There are limitations to this study. It took place in only one geographic area, and behaviors in other areas might differ. While we did not inform participants that we were observing the quality of hand hygiene and touches to the T-zone, ethically we were required to tell participants that our study was related to infection prevention practices. This, and the fact participants were being observed, may have changed the actual behaviors practiced by participants during the observation period. However, hand hygiene was still performed poorly by most participants and the T-zone was frequently touched. We were unable to assess whether hand hygiene occurred at appropriate times, but, as noted previously, there is existing research on this in outpatient medicine8⇓–10; our goal was to assess the quality of hand hygiene, a rarely study component.
Conclusions
URTIs are responsible for significant morbidity and are a common reason patients visit a family physician. During office visits, clinicians can implement precautions to protect themselves, decrease spread, provide patient education, and role model preventive behaviors such as good hand cleansing and not touching the T-zone.2 While the literature has shown that ambulatory physicians and nurses often miss appropriate opportunities to perform hand hygiene, this is the first study to document how often primary care clinicians and staff touch the T-zone and is one of few to document how well hand cleansing is performed. We found that family medicine clinicians and staff frequently touch their T-zone and that the quality of hand hygiene is relatively good for alcohol-based cleanser but poor for soap and water. Those who were observed practicing better hand hygiene were no more likely to self-report frequent use of personal URTI prevention habits nor recommend good URTI prevention strategies to their patients. Further research is needed to assess whether these findings are typical of family medicine offices and to determine whether changing hand hygiene or T-zone touching behaviors would have an effect on URTI prevention strategies or patient outcomes.
Notes
This article was externally peer reviewed.

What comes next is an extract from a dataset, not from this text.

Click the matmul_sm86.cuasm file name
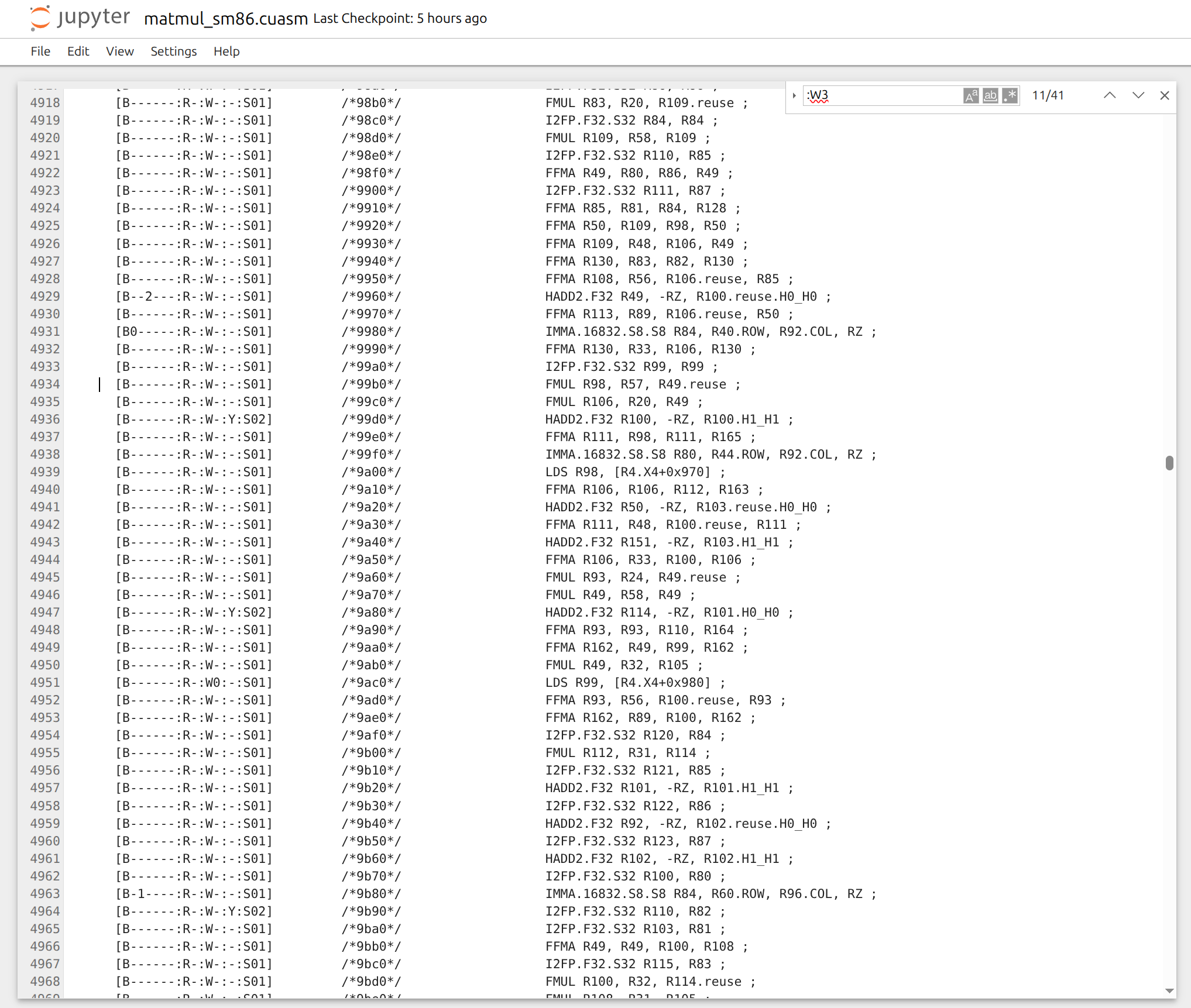 point(226,19)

Funding: This project was supported by a Practice-Based Research Network Stimulation Grant from the American Academy of Family Physicians Foundation and by the National Center for Research Resources and the National Center for Advancing Translational Sciences, National Institutes of Health (grant no. 8 UL1 TR000077-04).
Conflict of interest: none declared.
Disclaimer: The content in this article is solely the responsibility of the authors and does not necessarily represent the official views of the National Institutes of Health or the American Academy of Family Physicians.
- Received for publication August 23, 2013.
- Revision received January 6, 2014.
- Accepted for publication January 13, 2014.